Raffaele Ferrari, winner of the 2106 Cody Award.

A prominent physical oceanographer who specializes in the circulation of the ocean and its interaction with the atmosphere and climate has been selected to receive the 2016 Robert L. and Bettie P. Cody Award in Ocean Sciences from Scripps Institution of Oceanography at the University of California San Diego. Raffaele Ferrari, a Scripps/UC San Diego alumnus and the Cecil and Ida Green Professor of Oceanography at the Massachusetts Institute of Technology (MIT), will present the Cody Award public lecture at 3 p.m. on Oct. 12, 2016, in the Robert Paine Scripps Forum for Science, Society and the Environment (Scripps Seaside Forum), 8610 Kennel Way in La Jolla, Calif.

Admission is free (seating is available on a limited basis) for the lecture, “The Role of Ocean Turbulence in Climate.”

The 13th recipient of the Cody Award, Ferrari employs a mix of observations, theory, and numerical models to investigate motions in the sea that span scales from inches to thousands of miles. He is particularly interested in the complex interactions of these motions, which are crucial to maintaining the climate system. With colleagues, he has worked to improve scientists’ understanding and representation of these interactions in numerical models used to study climate change.

Ferrari’s lecture will illustrate how small-scale swirls in the ocean have crucial effects on large-scale ocean currents and climate. But, like clouds in the atmosphere, they are too small to be treated directly in global computer models of Earth’s climate.

“Clouds are the Achilles heel of our atmosphere models,” said Ferrari. “In the lecture we will explore the Achilles heels of ocean models, how they impact our understanding of present and past climates, and the progress we are making in healing the heels.”

The biennial Cody Award, which consists of a $10,000 prize and a gold medal, recognizes outstanding scientific achievement in oceanography, marine biology, and earth science. The award was established by an endowment from the late Robert Cody and his wife Bettie, and a substantial contribution from Capital Research & Management Company, in recognition of Mr. Cody’s service to the Los Angeles-based firm.

Robert Cody’s ties to Scripps date to his youth and his association with William E. Ritter, his great uncle, the founder and first director of Scripps Institution of Oceanography.

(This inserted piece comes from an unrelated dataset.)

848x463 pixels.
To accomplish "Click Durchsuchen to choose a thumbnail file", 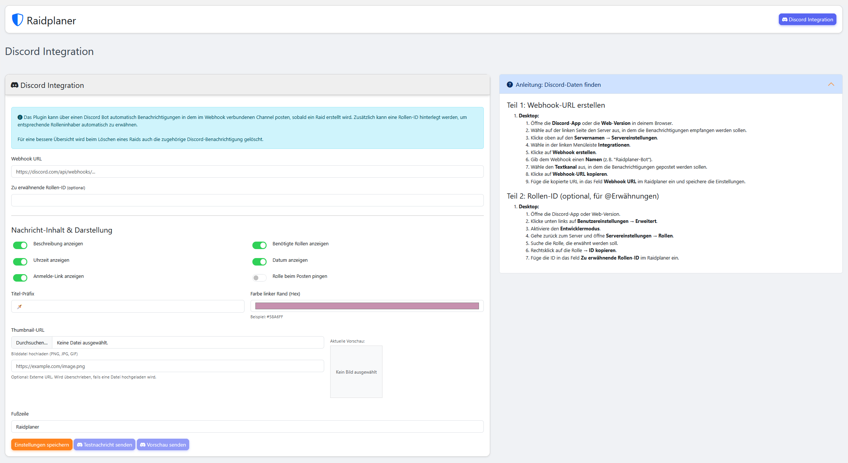I will 31,342.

A member of the MIT faculty since 2002, Ferrari serves as director of MIT’s Program in Atmospheres, Ocean, and Climate. He’s also a member of the MIT/WHOI Joint Program in Physical Oceanography and the MIT Climate Modeling Initiative.

A native of Italy, Ferrari holds two PhDs, one in physical oceanography from Scripps Institution of Oceanography and one in fluid dynamics from Politecnico di Torino, and master’s and bachelor’s degrees in physics from Università di Torino.